Guerra Junqueiro revelará a chave da vida do cronista: «O jornalismo para Guilherme de Azevedo não foi uma devoção, foi uma imposição. A necessidade imbecil, o destino feroz, condenou-o, ai dele!, à prosa pública para toda a vida. Disso morreu. Matou-o aquela imensa melancolia donde rebentaram aquelas imensas gargalhadas.
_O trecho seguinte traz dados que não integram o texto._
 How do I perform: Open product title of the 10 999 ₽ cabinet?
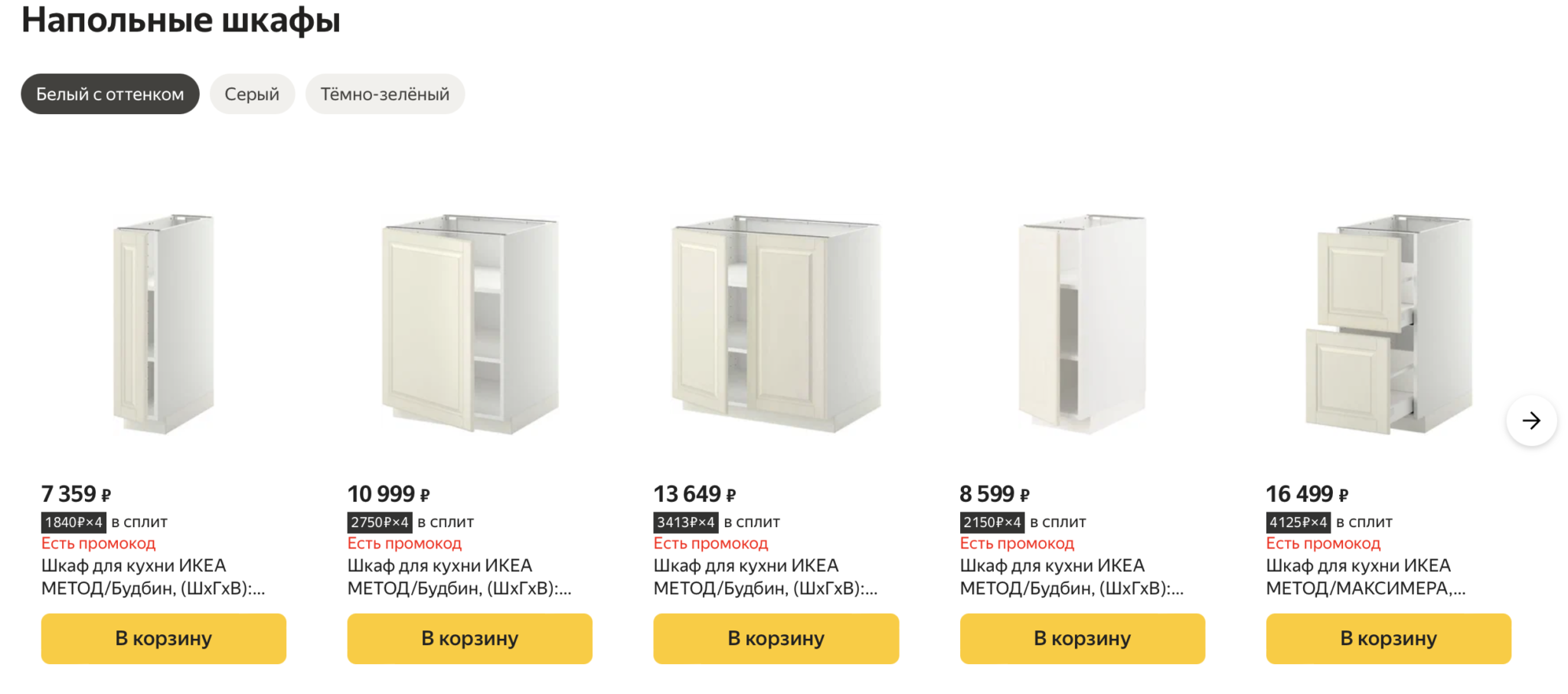pyautogui.click(x=459, y=577)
O seu riso foi a expectoração do seu desprezo.»

Que o leitor se deixe conduzir, guiado pelo nosso grande repórter, ao incidente que opôs Sarah Bernhardt ao embaixador alemão em Paris, à lúcida apreciação da condição da mulher europeia na época, à incoerência de Zola ao colaborar no jornal reaccionário «Le Figaro», às exéquias do compositor Offenbach ou do revolucionário socialista Auguste Blanqui, ao luxo dos Campos Elísios e à miséria da «cité parisienne» da rua de Puebla, aos decretos contra as congregações religiosas, à celebração do Dia de Finados em Montmartre e no Père-Lachaise, ao retrato da anarquista Louise Michel, ao perfil do primeiro-ministro e «ditador de persuasão» Léon Gambetta, às figuras do «cristão positivista» Renan e do pregador dominicano Monsabré, à Exposição da Electricidade, aos «réveillons», aos odores inebriantes das ceias dos ricos e ao cheiro a pólvora a que recorrem por vezes os famintos. O jornalista observa as duas faces da moeda, cumprindo a sua missão de relatar tudo o que vê, ora encantado, ora indignado. Que ninguém se atreva a pedir-lhe mais…nem menos.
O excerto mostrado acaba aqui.